Saturday Evening Post #122: Simplicity

A funny place to start, but Ernest Hemingway, the great writer, once said of his craft, “Write all the story, take out the good bits, and see if it still makes works.” His crafted stories are strong, alive and engaging.
It has been said by those who know about writing critique, that his stories always left a little unanswered question or two. The magic that allowed the reader to participate.

When I was but a young lad, the world of Television was more a mystical dream, than a reality. Rather we’d gather round the radio with Serials, Entertainment, Humour, Dramas, and short fillers of all sorts of interesting topics.
The blog is too short to mention them, but my Mum waited to the mid afternoon for “Blue Hills”, after dinner it was “Dad and Dave”, the kids were enthralled by “Biggles” and all the spin offs.
The one thing, that I learned so much later in life was that as a listener, I became involved in the show, because I needed to add, “Imagination”.  The theatre of the mind.

Any two people listening to the voices and story would conjure up quite different settings for the action. Such is the wonderful power of imagination.

Photographs, and by guilt-by-association, photographers, can often be simple records of the moment, and little involvement either by the maker, or the viewer.
Other times, the Hemingway moment is there and all the ‘good bits’ have been removed, either at the camera stage or in post, and what remains ‘still works’.

Magic that sings and dances a story into our brain, straight into the ‘theatre of the mind’. We see, feel, experience and add to the photo at an emotional level.

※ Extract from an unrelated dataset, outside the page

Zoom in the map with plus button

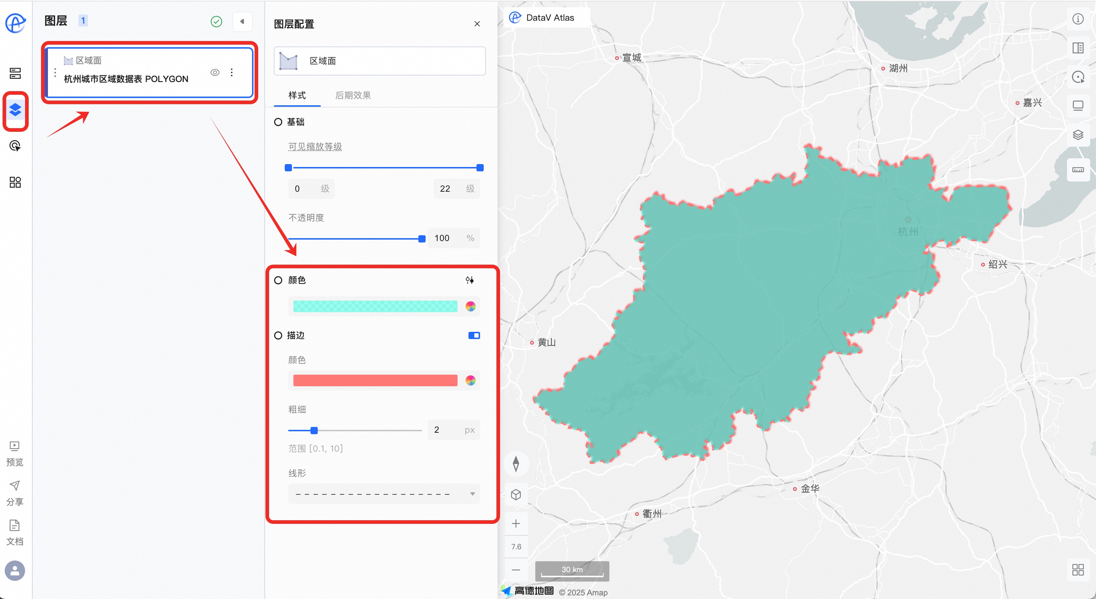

Sometimes a photo is a bit like a present. All wrapped up.  And the excitement is as much in the unwrapping as it is in the beholding. Not knowing what is beneath.

It’s about not telling all, but rather letting the viewer decide.

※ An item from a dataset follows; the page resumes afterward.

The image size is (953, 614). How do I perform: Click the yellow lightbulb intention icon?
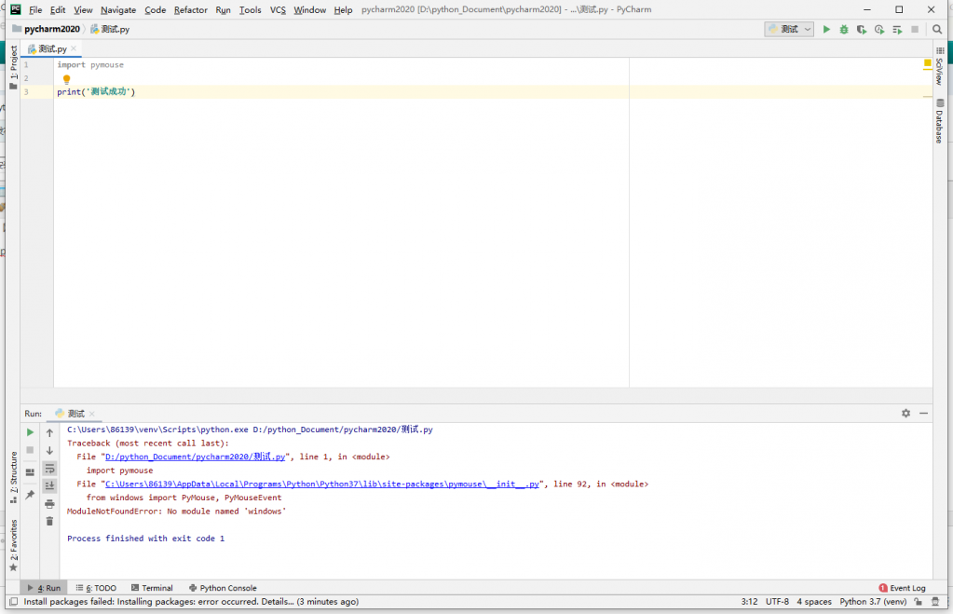point(66,79)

The art of saying More with Less.

Keep takin’ Photos. We do.

 

 

 

8 thoughts on “Saturday Evening Post #122: Simplicity

  1. Totally off-topic for birds and photography, but your mention of radio serials brings back memories of the strongest contenders: Hop Harrigan Sea Hound and Tarzan. My age is definitely showing 😉

    Liked by 1 person

    1. Ha! I was going to mention Hop Harrigan, but wondered if it was to localised for the readership. Today’s kids might have Nintendo and facebook, but we had imagination. Not something I am sorry about. I still see horsies and duckies in the clouds.
      🙂
      This is Hop Harrigan coming in!

      Like

  2. A wonderfully minimalist image David – grey branch, grey bird, blue sky. Beautiful!

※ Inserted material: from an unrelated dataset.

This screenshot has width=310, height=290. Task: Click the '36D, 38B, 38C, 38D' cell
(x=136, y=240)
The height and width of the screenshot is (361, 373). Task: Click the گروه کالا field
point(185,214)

    I was a devotee of the Children’s Hour on the ABC and of course was an Argonaut. It was such a great thing for kids in terms of imagination, creativity, learning. But of course television killed it pretty quickly.

    Liked by 1 person

  3. Saying more with less is a wonderful approach, something we should all aspire to. I love your comparison to ‘the wireless’ – it is indeed theatre of the mind, and allows the listener to create the setting wonderfully. Most of the serials had stopped broadcasting by the time I cottoned on to radio but I have listened to a few over the years.

    Liked by 1 person

    1. Hello David, if I was ever to do a thesis, it would indeed be on the concept of “The Theatre of the Mind”. So much stage play, so many product launches, so many corporate events, but today, all overwhelmed with loud music that is only co-incidental to the task at hand, but expected because the ‘audience’ needs to be entertained, rather than challenged.
      But I’m teaching my grandmother to knit socks ah!

      Liked by 1 person

  4. So true David as it was for radio and books, the imagination had such an important part to play in our appreciation. I remember an old friend telling me how Saturday nights after working hard week pulling a plough he and several mates would walk several miles to a friends place where they sit huddled around a crackly crystal radio listening to the cricket matches with Bradman playing in England. When our first TV arrived when I was a youngster in my formative years, it changed the life and culture of our family forever, as it did for many. We no longer had to imagine as it was pictorially presented. Funny enough, I still find myself saying their are parts missing from movies that I thought were there when I viewed them again years later, but I later realised were additions of my imagination. Like all true art, we see differing perspectives and aspects of appreciation from one another which may be reflected from our individuality and personal past experiences in life.

    Liked by 2 people

    1. Hi Ashley, it was a simple post, but has bought out some wondeful memories and recolletions of a bygone era.
      I didn’t even understand cricket, or the rules, but listening to the description of Bill Lawry walking out on to “Lords” (What ever that was) under the blankets was an adventure all its own.
      Interesting about the parts we put into movies.
      I once staged an event, complete with sound track (which included seagull noises) and slides, (wide screen 9 projector rig), of a trip along the Great Ocean Road
      Afterwards one of the audience came up and thanked me, because he said, they were, “Some of the best Seagull photos, I’ve ever seen)> Not a single seagull photo in the whole 12 mintues 🙂

      I was going to go on about our individual experience of an image, and what we each bring to it, thus making it important for more than just itself, but I decided enough was enough. It’s Saturday night after all. 🙂
      Thanks for the insights as it all helps to see how we all interact with this amazing world.